_Work task_: The lines from the one with "Task: Click the Cúcuta team crest icon" through the last line below are to be copied exactly; no other lines are to be returned.

——

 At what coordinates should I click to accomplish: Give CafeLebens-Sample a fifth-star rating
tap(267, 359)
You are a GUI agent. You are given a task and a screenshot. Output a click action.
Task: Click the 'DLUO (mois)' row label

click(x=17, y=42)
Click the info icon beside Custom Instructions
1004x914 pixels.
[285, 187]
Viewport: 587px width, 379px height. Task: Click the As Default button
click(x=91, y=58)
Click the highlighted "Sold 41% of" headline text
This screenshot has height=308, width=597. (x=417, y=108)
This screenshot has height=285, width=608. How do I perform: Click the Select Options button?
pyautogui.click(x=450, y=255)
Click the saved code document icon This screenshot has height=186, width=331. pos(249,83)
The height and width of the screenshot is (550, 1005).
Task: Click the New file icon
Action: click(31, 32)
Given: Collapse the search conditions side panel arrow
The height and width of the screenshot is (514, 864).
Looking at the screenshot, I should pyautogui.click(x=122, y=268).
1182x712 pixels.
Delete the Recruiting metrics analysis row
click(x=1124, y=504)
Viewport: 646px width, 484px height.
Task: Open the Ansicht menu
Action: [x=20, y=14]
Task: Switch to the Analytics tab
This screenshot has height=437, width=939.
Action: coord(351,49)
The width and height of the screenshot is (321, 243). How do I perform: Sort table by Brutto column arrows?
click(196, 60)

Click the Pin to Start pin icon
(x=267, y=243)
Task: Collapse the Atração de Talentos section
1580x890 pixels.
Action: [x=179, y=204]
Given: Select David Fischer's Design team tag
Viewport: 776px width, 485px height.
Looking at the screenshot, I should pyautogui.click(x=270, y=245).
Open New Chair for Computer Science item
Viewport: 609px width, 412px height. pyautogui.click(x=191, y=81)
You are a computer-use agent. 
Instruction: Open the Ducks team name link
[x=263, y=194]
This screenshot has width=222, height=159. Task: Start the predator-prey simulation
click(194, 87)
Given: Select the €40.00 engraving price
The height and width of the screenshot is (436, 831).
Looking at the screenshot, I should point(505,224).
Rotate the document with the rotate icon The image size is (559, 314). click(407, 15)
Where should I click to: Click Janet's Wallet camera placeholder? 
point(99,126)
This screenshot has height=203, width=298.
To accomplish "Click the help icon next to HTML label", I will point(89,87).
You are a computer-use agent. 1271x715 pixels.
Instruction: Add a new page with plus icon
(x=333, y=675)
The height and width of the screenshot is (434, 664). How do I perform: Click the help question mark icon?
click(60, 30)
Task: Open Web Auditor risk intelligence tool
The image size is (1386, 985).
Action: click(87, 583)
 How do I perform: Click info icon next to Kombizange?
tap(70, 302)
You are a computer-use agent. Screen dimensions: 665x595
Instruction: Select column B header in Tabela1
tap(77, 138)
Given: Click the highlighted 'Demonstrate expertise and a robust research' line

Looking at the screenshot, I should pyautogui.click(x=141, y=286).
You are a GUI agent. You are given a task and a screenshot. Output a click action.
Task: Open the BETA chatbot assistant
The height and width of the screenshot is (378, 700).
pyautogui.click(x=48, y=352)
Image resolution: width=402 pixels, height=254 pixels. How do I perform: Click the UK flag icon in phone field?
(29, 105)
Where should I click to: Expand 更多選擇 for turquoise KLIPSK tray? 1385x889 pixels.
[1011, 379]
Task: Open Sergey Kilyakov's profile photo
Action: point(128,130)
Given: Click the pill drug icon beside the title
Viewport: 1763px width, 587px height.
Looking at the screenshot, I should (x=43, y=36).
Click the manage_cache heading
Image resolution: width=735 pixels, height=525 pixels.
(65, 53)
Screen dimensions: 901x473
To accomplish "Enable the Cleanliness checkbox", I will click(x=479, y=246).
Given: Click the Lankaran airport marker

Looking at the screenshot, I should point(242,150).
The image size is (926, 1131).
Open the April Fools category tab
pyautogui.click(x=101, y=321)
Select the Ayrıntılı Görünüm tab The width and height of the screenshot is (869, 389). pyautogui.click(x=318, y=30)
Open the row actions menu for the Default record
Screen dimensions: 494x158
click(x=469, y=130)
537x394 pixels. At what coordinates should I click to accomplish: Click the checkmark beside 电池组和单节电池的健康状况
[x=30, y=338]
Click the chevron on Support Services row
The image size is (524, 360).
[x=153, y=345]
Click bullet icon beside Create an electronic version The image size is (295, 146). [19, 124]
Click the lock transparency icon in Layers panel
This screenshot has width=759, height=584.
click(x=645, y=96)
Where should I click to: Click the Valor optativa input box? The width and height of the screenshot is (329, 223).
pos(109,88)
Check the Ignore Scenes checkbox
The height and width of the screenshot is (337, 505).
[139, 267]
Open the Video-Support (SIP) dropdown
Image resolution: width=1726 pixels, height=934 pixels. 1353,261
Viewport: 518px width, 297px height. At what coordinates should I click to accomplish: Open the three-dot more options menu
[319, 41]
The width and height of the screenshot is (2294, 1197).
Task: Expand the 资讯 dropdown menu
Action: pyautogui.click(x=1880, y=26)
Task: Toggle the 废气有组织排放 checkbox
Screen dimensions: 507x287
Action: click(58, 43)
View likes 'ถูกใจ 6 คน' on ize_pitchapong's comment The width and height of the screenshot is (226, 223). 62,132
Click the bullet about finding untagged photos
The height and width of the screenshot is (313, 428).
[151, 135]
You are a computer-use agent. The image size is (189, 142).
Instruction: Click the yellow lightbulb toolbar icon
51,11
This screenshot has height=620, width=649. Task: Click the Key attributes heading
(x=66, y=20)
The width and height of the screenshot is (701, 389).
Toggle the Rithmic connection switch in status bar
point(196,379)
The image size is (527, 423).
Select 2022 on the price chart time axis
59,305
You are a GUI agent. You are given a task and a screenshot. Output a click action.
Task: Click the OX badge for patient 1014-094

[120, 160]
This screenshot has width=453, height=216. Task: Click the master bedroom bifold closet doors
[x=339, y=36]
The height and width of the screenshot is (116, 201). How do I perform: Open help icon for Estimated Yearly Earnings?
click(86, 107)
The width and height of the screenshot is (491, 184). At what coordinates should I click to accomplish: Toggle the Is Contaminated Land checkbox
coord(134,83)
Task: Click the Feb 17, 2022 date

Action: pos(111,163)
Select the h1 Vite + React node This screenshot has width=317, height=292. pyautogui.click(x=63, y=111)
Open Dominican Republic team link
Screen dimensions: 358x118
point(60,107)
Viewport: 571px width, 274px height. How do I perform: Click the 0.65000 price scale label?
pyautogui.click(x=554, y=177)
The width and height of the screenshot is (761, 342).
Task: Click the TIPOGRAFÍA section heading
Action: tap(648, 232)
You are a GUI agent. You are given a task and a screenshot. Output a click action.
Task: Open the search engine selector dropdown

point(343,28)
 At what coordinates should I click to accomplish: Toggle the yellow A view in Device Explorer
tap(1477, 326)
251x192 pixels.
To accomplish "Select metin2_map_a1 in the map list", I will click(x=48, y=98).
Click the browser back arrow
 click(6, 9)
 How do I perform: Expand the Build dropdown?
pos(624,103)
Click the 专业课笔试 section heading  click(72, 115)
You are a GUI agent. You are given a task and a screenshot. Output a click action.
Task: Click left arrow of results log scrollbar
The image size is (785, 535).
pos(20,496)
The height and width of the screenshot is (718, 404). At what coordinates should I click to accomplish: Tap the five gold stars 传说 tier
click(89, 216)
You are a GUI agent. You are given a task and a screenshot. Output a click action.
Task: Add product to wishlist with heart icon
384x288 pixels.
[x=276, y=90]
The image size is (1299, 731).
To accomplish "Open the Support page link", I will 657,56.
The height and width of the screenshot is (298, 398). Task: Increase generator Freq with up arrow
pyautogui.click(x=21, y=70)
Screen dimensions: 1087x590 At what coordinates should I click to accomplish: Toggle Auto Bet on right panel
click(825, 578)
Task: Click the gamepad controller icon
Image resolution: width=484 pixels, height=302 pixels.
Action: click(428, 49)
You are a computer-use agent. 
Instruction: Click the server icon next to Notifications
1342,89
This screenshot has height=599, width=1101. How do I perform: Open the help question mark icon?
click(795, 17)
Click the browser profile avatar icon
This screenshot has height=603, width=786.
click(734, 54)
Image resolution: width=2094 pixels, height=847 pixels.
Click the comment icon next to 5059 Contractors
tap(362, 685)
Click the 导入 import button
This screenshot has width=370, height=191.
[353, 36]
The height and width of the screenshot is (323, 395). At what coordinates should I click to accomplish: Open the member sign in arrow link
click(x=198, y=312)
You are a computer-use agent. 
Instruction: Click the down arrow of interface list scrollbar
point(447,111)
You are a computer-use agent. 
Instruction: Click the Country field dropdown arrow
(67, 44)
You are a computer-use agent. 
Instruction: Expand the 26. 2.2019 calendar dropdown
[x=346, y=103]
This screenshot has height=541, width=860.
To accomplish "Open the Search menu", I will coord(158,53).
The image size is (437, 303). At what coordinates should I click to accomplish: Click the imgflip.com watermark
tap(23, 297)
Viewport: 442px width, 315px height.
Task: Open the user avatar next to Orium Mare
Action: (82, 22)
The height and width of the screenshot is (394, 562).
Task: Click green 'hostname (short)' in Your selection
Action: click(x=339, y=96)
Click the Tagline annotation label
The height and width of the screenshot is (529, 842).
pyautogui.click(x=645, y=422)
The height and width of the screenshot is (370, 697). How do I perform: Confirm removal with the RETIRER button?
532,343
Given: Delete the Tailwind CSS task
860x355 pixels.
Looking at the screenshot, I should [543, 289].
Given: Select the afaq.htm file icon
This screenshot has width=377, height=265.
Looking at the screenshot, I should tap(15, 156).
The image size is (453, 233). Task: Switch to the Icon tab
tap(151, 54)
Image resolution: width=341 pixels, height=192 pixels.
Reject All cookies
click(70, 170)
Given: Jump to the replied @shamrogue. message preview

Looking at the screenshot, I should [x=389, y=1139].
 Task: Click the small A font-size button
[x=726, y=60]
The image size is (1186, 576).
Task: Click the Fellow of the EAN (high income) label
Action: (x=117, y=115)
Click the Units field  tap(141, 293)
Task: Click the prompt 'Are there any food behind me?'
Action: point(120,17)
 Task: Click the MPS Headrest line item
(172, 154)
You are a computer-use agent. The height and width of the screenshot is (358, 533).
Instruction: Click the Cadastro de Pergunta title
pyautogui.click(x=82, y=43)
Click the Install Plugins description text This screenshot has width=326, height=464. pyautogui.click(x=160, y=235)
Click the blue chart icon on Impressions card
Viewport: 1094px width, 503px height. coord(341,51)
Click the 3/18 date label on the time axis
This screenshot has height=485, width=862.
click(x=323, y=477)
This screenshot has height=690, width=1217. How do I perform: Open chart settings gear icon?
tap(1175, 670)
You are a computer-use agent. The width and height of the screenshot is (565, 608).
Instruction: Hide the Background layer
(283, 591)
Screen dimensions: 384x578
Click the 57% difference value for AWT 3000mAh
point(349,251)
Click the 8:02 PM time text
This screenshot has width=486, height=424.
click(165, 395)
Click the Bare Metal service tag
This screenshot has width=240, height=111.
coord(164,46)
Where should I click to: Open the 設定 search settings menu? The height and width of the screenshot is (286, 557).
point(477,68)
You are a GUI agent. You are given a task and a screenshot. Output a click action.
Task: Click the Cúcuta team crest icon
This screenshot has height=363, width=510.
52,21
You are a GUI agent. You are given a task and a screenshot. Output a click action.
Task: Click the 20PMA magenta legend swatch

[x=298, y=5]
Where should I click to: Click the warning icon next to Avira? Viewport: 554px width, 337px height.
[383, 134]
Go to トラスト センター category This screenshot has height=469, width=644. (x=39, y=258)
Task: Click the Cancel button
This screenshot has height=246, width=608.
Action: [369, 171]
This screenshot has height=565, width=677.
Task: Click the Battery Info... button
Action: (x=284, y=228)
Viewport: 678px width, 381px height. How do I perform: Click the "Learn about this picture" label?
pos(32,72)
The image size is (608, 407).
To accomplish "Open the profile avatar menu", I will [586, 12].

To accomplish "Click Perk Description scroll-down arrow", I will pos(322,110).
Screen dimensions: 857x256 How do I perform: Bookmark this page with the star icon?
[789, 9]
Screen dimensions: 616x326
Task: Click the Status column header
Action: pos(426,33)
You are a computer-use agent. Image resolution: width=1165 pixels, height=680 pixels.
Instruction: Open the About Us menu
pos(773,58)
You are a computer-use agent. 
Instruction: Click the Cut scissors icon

——

_Your solution_:
Task: Click the Cúcuta team crest icon
This screenshot has height=363, width=510.
52,21
You are a GUI agent. You are given a task and a screenshot. Output a click action.
Task: Click the 20PMA magenta legend swatch

[x=298, y=5]
Where should I click to: Click the warning icon next to Avira? Viewport: 554px width, 337px height.
[383, 134]
Go to トラスト センター category This screenshot has height=469, width=644. (x=39, y=258)
Task: Click the Cancel button
This screenshot has height=246, width=608.
Action: [369, 171]
This screenshot has height=565, width=677.
Task: Click the Battery Info... button
Action: (x=284, y=228)
Viewport: 678px width, 381px height. How do I perform: Click the "Learn about this picture" label?
pos(32,72)
The image size is (608, 407).
To accomplish "Open the profile avatar menu", I will [586, 12].

To accomplish "Click Perk Description scroll-down arrow", I will pos(322,110).
Screen dimensions: 857x256 How do I perform: Bookmark this page with the star icon?
[789, 9]
Screen dimensions: 616x326
Task: Click the Status column header
Action: pos(426,33)
You are a computer-use agent. Image resolution: width=1165 pixels, height=680 pixels.
Instruction: Open the About Us menu
pos(773,58)
You are a computer-use agent. 
Instruction: Click the Cut scissors icon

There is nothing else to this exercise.